Questions:
1. In the news report below about the Michel Camp hospital, reproduce the passage from "Prof. Akosa said" up to and including "sharing, and collaboration.".
2. According to the news report below about the Michel Camp hospital, which company served as the contractor for the facility?

Excerpt:
==============================

Michel Camp (Near Tema), July 01, GNA – The New Crystal Health Services Limited has commissioned a hospital at Michel Camp to provide family-and-patient-centered care to residents of Kpone-Katamanso.
The facility which used to be a health centre has been expanded and upgraded into a hospital to meet all the growing demands of clients.
The facility which was funded with loans and grants from the International Finance Corporation (IFC) a sister organization of the World Bank and has AMPC International Health Consultants BV as the project managers and Sawer-Nanor and Sons Company Limited as the contractor.
Professor Agyeman Badu Akosa, Board Chairman of New Crystal Health Services Limited said as part of the Company’s resolve to provide quality health care to its clients who were mostly low-income people, it had to expand to provide them with more options for their healthcare.
Prof. Akosa said the new hospital would now not only provide the general services it used to provide but would also run specialists’ clinics for Ear, Nose, and Throat (ENT), urology, skin, prosthetics, and orthotics, among others.
Dr Wisdom Amegbletor, Chief Executive Officer of the New Crystal, told the Ghana News Agency that his outfit had to expand and upgrade the facility “because of the quality of service we give our clients so in spite of the small facility we have a lot of clients who come in and the place get crowded with some receiving treatment in chairs, we try to refer them but still they don’t want to go.”
Dr Amegbletor said with the new facility, they were ready to offer a family and patient-centered care based on the principles of dignity and respect, patient participation, information sharing, and collaboration.
He said as Africans, the family was more important than individuals and therefore decided to be conscious of the traditional roots which was the family, being the centre of everything, and for that matter the need to place the family at the heart of their services.
He further noted that they also recognized that the community they operated in was a major stakeholder.

==============================

Dataset content:
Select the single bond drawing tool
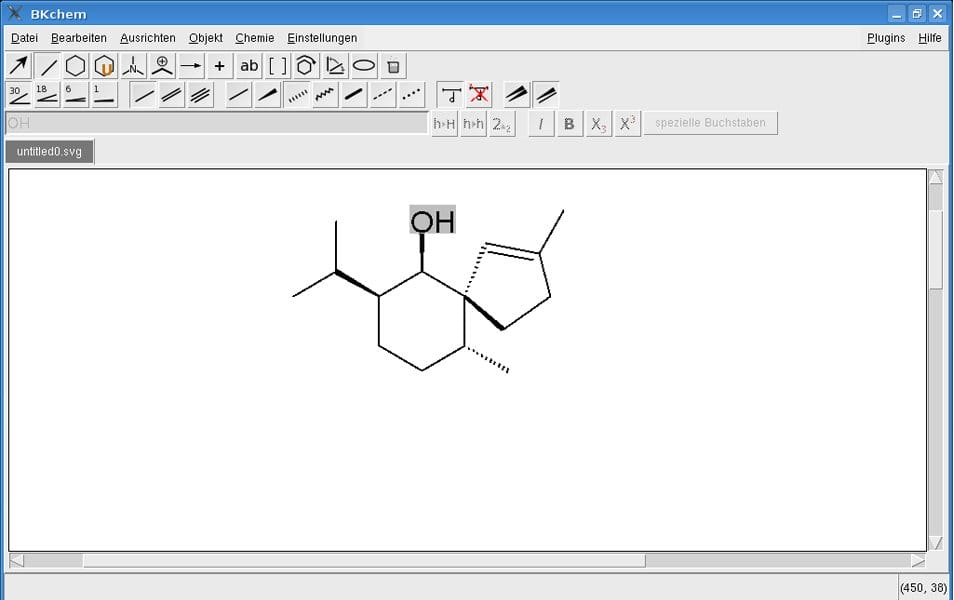pyautogui.click(x=46, y=65)
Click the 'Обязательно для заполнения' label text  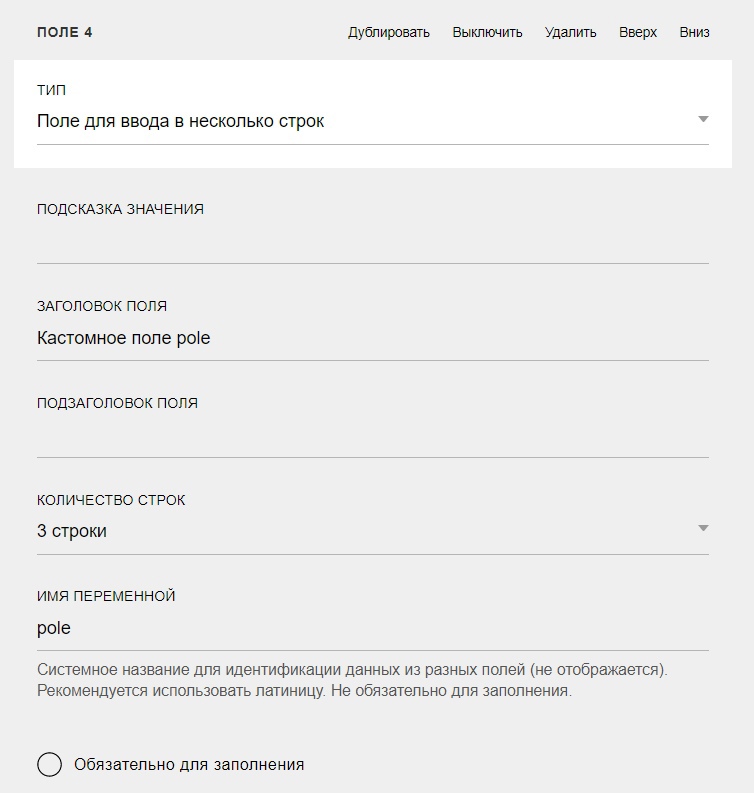(189, 765)
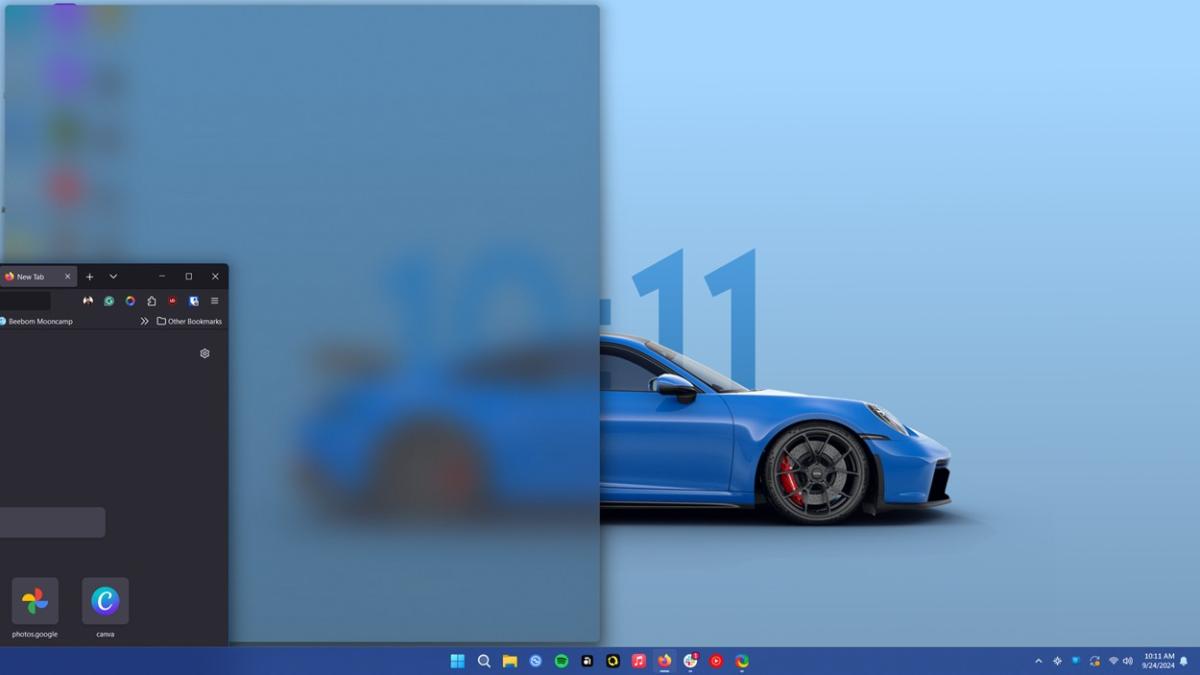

==============================

Answers for the exercise:
1.
Prof. Akosa said the new hospital would now not only provide the general services it used to provide but would also run specialists’ clinics for Ear, Nose, and Throat (ENT), urology, skin, prosthetics, and orthotics, among others.
Dr Wisdom Amegbletor, Chief Executive Officer of the New Crystal, told the Ghana News Agency that his outfit had to expand and upgrade the facility “because of the quality of service we give our clients so in spite of the small facility we have a lot of clients who come in and the place get crowded with some receiving treatment in chairs, we try to refer them but still they don’t want to go.”
Dr Amegbletor said with the new facility, they were ready to offer a family and patient-centered care based on the principles of dignity and respect, patient participation, information sharing, and collaboration.

2. Sawer-Nanor and Sons Company Limited